華やかな言葉ではなく、生き方そのものが説得力を持っていたのです。
他にも、敵の包囲を受けながら、石の上に横になって、酒をチビチビと口にしていた。
さらには、
大砲の音を聞くと酒がうまかった
語るほどでした。
人間は虱(しらみ)がわかなくなったらもうダメだよ
と、福島少将(安正)がそれを聴いて唖然としたという話もあります。
校長時代 ― 最後まで働くという覚悟

軍を退いた後、好古は郷里・松山に戻り、私立北予中学校の校長に就任します。
「人間は最後まで働くものだ」という信念からでした。
陸軍大将が中学校長になる――極めて異例のことです。
彼は生徒たちにこう語りました。
もし私が倒れたら、私の屍を越えて前進してくれ
遠足では、生徒の後ろを黙々と歩いてついていきます。
騎兵としては天下一品でも、徒歩では生徒に遅れてしまう。
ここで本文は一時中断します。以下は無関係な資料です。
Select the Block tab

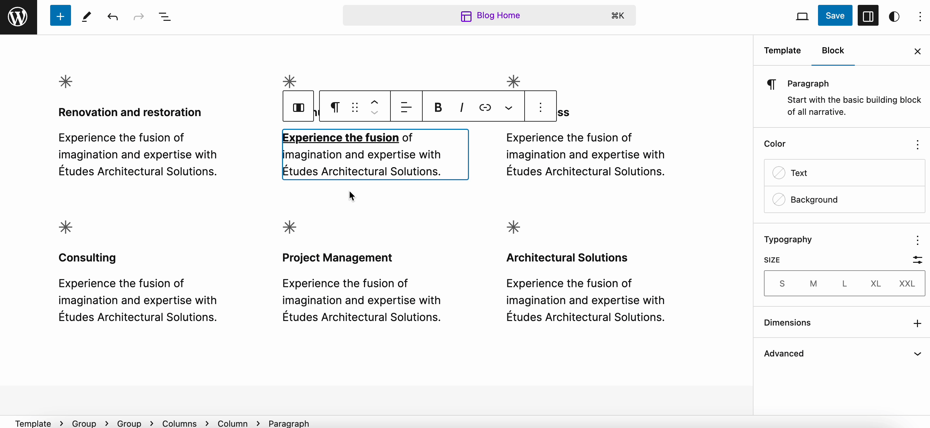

それでも歩き続ける。
その姿は、言葉以上に強い教育となっていました。
大将の最期 ― 武人としての終焉
晩年、病床にあった好古は、突然大声を上げます。
奉天の右翼へ!
鉄嶺へ前進!
それは、かつての戦場での指揮そのものでした。
意識の中で、彼はなお満州の大地を駆けていたのでしょう。
この最期は、まさに「武人の最期」と呼ぶにふさわしいものでした。
6. まとめ
秋山好古という人物は、特別に雄弁な思想家ではありません。
しかし、その生き方そのものが、一つの教えでした。
- 質素であること。
- 最後まで働くこと。
- そして、誠実であること。
それらを一切飾ることなく、ただ実行し続けた人物です。
現代においてもなお、その姿は多くの示唆を与えてくれます。
出典:桜井忠温著. 『大砲の秋』. 新紀元社, 昭和16年, p.160.